* _Given task_: Can you quote every one of the records below word for word, leaving the pictures out of your answer?

* _Raw records_:

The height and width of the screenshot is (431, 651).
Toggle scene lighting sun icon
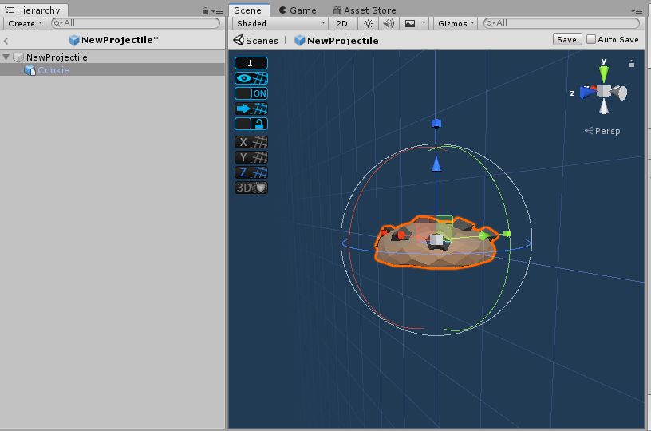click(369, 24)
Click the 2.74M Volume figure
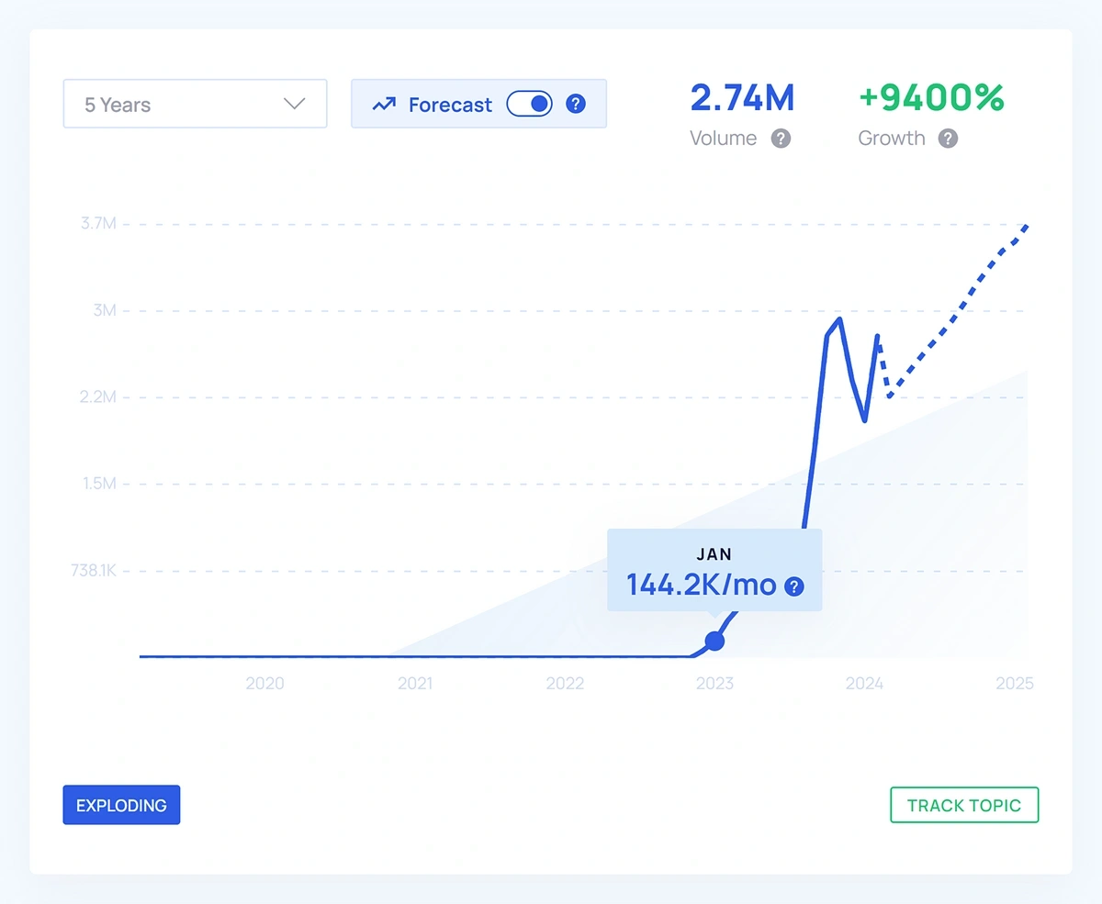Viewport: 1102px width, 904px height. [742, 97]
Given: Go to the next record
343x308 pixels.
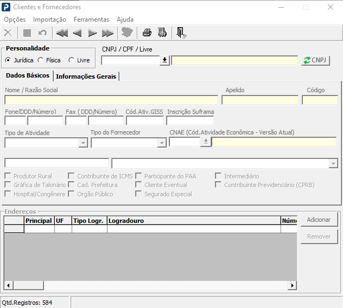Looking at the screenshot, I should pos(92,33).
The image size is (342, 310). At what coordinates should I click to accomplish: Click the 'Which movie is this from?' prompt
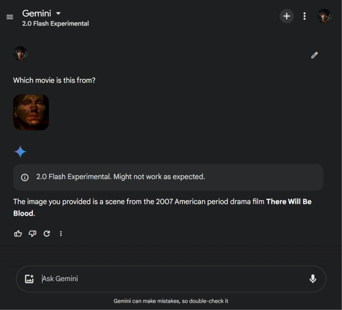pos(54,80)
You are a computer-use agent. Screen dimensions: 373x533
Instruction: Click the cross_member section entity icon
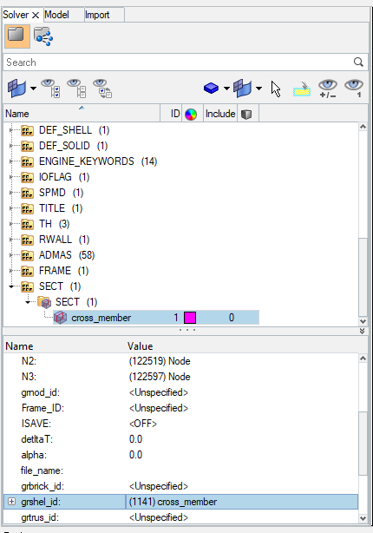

* _Worked answer_:
The height and width of the screenshot is (431, 651).
Toggle scene lighting sun icon
click(369, 24)
Click the 2.74M Volume figure
Viewport: 1102px width, 904px height. [742, 97]
Given: Go to the next record
343x308 pixels.
Looking at the screenshot, I should pos(92,33).
The image size is (342, 310). At what coordinates should I click to accomplish: Click the 'Which movie is this from?' prompt
pos(54,80)
You are a computer-use agent. Screen dimensions: 373x533
Instruction: Click the cross_member section entity icon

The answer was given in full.